* [Exercise brief]:
Output each entry verbatim and exclude every picture from it.

Saved entries
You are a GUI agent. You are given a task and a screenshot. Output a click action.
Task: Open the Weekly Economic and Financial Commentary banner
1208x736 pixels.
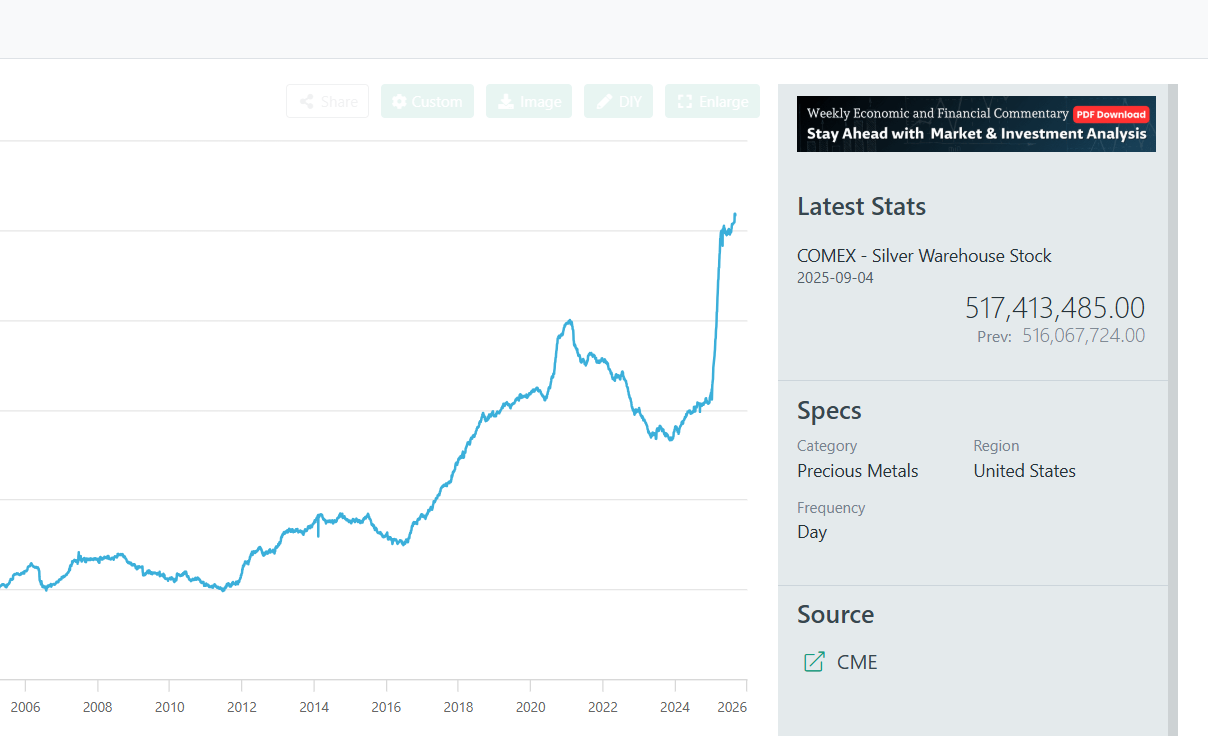(x=940, y=124)
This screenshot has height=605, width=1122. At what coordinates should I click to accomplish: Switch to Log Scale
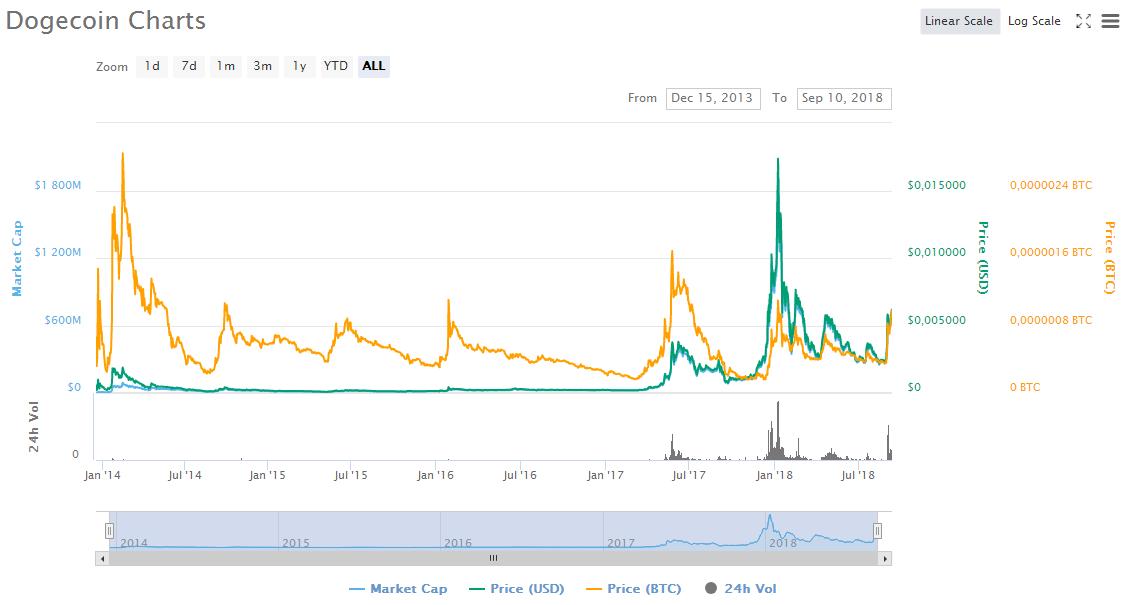point(1034,21)
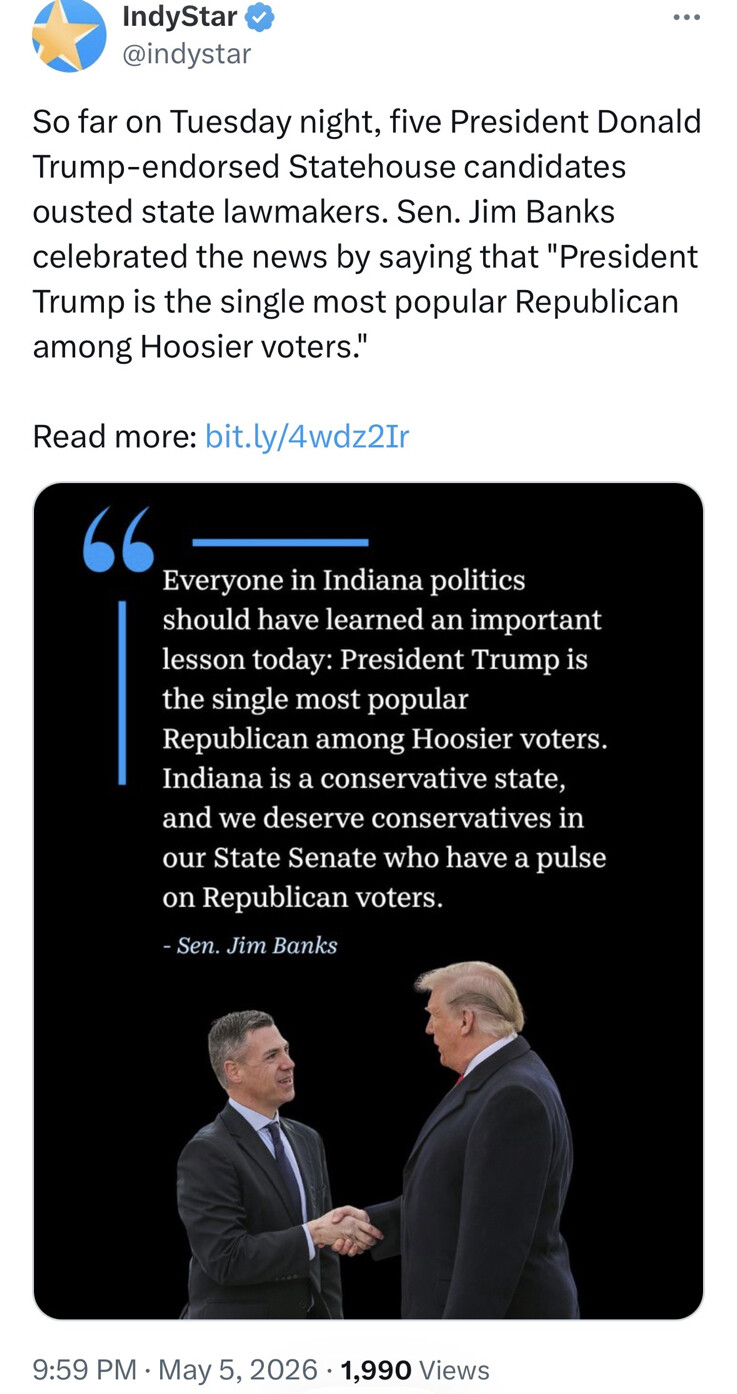Tap the 1,990 view count number

tap(375, 1369)
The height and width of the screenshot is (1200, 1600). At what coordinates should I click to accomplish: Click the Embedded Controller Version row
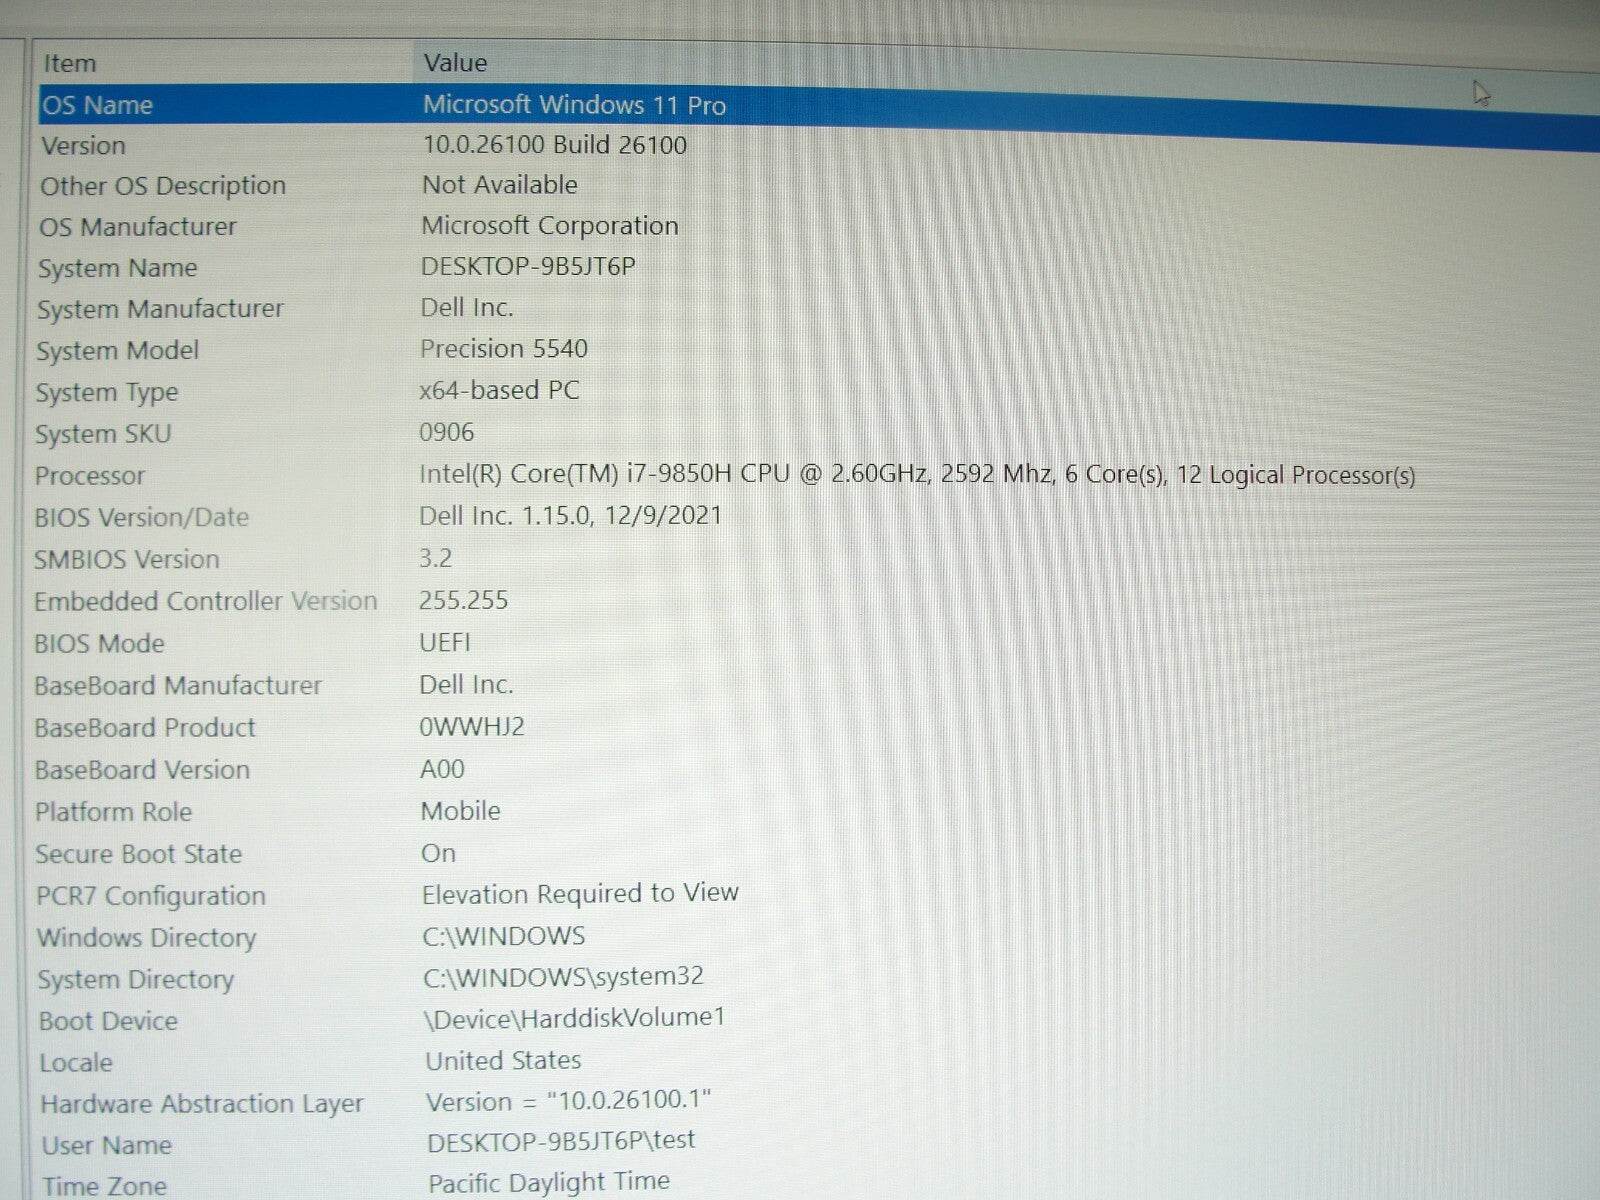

* [Answer box]:
You are a GUI agent. You are given a task and a screenshot. Output a click action.
Task: Open the Weekly Economic and Financial Commentary banner
1208x736 pixels.
(x=940, y=124)
This screenshot has height=605, width=1122. At what coordinates should I click to accomplish: Switch to Log Scale
point(1034,21)
Tap the 1,990 view count number

tap(375, 1369)
The height and width of the screenshot is (1200, 1600). At what coordinates should I click to accomplish: Click the Embedded Controller Version row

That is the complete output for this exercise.